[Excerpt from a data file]
---+---

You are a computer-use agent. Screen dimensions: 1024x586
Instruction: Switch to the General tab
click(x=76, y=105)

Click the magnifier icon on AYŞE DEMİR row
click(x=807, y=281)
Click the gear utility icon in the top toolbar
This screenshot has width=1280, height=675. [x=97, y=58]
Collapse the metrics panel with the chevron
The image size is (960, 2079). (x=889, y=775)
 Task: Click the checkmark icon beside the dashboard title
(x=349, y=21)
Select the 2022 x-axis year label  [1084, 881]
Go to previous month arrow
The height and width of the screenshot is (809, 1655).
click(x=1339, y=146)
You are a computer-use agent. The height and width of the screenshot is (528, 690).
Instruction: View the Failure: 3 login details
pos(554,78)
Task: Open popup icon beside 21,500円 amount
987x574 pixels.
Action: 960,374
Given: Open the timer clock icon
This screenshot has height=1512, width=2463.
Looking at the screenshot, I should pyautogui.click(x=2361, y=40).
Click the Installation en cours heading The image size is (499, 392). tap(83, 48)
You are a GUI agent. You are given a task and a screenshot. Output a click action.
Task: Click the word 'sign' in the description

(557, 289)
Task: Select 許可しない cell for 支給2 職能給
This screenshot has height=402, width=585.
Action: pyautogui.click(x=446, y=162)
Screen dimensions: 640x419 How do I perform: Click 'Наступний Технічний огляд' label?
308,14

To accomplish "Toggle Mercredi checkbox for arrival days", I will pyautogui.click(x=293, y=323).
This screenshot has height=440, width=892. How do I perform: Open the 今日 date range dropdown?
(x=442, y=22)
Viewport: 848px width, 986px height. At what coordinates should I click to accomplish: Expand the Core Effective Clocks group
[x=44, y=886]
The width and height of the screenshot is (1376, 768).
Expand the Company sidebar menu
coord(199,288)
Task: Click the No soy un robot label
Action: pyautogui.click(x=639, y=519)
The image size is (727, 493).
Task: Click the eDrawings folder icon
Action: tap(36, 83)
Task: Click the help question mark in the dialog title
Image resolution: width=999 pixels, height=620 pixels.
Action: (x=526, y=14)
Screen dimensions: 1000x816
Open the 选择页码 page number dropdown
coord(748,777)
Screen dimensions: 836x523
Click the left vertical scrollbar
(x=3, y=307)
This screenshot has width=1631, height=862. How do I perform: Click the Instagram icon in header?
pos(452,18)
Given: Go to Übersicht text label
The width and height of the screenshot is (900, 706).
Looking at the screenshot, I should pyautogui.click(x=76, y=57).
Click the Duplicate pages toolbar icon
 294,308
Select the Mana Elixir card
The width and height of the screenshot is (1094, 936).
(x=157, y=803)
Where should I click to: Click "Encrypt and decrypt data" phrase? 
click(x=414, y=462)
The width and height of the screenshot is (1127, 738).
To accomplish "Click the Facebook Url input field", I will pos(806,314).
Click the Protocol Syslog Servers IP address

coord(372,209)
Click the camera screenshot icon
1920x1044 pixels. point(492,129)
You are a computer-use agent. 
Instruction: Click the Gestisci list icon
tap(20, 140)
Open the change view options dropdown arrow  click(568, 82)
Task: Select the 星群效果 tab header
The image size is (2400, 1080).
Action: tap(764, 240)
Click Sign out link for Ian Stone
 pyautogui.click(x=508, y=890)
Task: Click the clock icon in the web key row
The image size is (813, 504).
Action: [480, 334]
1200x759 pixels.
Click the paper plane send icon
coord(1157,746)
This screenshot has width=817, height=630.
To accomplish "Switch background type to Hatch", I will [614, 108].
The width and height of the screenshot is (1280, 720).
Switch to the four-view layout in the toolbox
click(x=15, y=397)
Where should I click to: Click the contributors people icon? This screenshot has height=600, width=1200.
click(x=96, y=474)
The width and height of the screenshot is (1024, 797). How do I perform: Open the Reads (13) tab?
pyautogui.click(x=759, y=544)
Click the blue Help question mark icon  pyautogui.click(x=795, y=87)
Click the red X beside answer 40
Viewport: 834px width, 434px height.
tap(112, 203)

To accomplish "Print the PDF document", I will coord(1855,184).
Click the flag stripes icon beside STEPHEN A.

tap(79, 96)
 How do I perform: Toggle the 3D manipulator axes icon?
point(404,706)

---+---

▶ **Challenge**:
Pull out each line of the records above that contains the word "label", matching its case exactly.

▶ **The output**:
Select the 2022 x-axis year label  [1084, 881]
Screen dimensions: 640x419 How do I perform: Click 'Наступний Технічний огляд' label?
Task: Click the No soy un robot label
Given: Go to Übersicht text label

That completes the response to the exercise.